ACTIVITY: Below are lines of data, and only some are wanted. Please repeat exactly those from the line that has "Select reference From Rcpt # 1000000019" through the line that has "Viewport: 854px width, 600px height.".

INFORMATION SUPPLIED:
⁂

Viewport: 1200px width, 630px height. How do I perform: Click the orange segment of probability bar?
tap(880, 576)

⁂

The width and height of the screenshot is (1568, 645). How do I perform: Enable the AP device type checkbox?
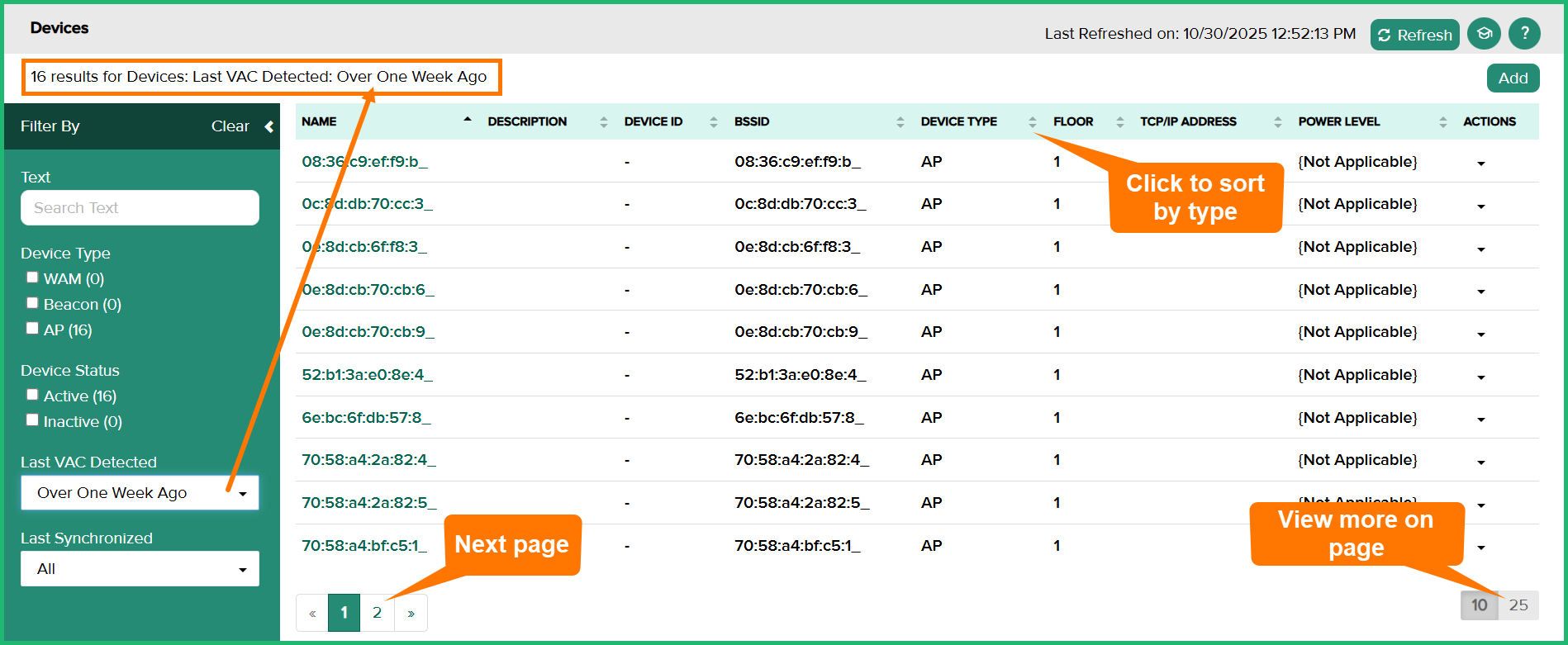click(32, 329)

⁂

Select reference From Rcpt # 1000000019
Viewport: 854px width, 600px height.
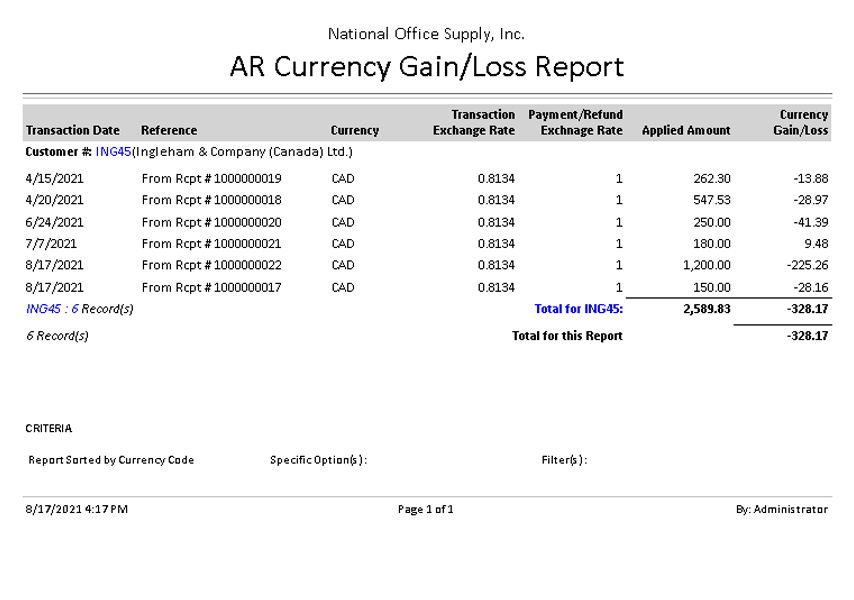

⁂

TASK RESPONSE:
Select reference From Rcpt # 1000000019
Viewport: 854px width, 600px height.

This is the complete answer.